You brace yourself to be yelled at. You can feel the beating or grounding or whatever punishment that is about to happen. You imagine every possible scenario of what your dad could and should do to you, and cringe because you know that none of the situations that play out in your head are harsh enough punishment for what you just did. The look of disappointment on your dad's face is worse than you have ever seen. He silently crosses the room, grabs your hand without a word, and leads you out the door to the car. He points to the door as if to tell you to get in and buckle up.

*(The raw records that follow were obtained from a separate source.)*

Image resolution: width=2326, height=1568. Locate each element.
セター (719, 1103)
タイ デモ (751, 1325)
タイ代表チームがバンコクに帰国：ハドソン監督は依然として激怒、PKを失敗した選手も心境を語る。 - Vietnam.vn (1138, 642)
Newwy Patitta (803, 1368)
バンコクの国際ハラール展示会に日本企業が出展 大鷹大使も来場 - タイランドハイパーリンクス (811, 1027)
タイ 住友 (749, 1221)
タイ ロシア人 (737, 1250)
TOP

He starts the engine, and puts the car in reverse and heads down the road. "This is it" you think. "He is going to leave me in a field far away from here and I am going to have to learn how to survive on my own." He pulls into a parking space in downtown and instructs you to get out of the car and follow him. He takes your hand and leads you into a store right in front of the parking space. This is it. He is going to sell you to the shop owner to work as a slave for the rest of your life. He points to something on the highest shelf and asks the clerk, "Do you have anything better than that?". The clerk looks at him with confusion on his face, looks your dad up and down, and goes into the back. A few moments pass of suspense and you hear the clerk talking to the store owner. The owner emerges from the back, exchanges a few hushed words with your dad and goes back into the back. He emerges with something large and wrapped up in a box with thick packing. Your dad peaks into the box and asks you to wait in the car.

When he gets to the car, he places a large box in the back seat, and proceeds to drive home. When you get home, he sits you on the couch to talk. With a pained look in his eye, he reminds you that you were not permitted to touch the vase. He explains to you that the vase was worth a lot of money, that it was very old, and that you were the one who was going to inherit it someday. But now the vase is broken and is not worth a penny. He tells you that because you disobeyed his instructions, you will be grounded from TV for a month. And then he tells you that he forgives you. He tells you that he loves you, and in fact, he loves you so much that he got something for you. He points to the box.

You slowly pull back the corners of the box and carefully unwrap a heavy, smooth object. It is a vase. A vase that is even more beautiful than the one before, with a design that is more complex and marvelous than you ever thought was possible. Your dad tells you that he loves you so much that he bought you a new vase, a new inheritance. And that this vase is worth even more than the first one. He tells you that he loves you so much that he was willing to pay any price to see that you get the inheritance you were promised, even though you were the one who was responsible for its end. And then he cups you up into his big strong arms and tells you over and over how much he adores you.

Here is the point of me telling you this story: Developing morals is essential to living a happy life, but we still mess things up. We still choose to touch the vase and eventually end up knocking it over. People who live moral lives still get shattered inside. Sometimes we have our lives shattered by others because of their decisions. Religion has to be more than just a set of moral standards, because we don't always choose to follow them, and we don't have a choice when other people shatter our lives. No matter what, we all have a shattered inheritance in one way or another.  But God adores me. He adores you. He loves us each so much that he bought a new inheritance for us, and it is even more beautiful than the old one, because it was purchased out of love instead of handed down out of birth right.

For me, this way of thinking brings new understanding to what it means to be a Christian. I mess up a lot. I broke my inheritance a long time ago, and God purchased me a new one. This knowledge informs my decisions and my life in a whole new way. I don't have to try to do better just because I know what is moral, I want to do better because my dad wrote a big check, out of pure affection for me, for an inheritance that I am proud to receive from a father who loves me so so much.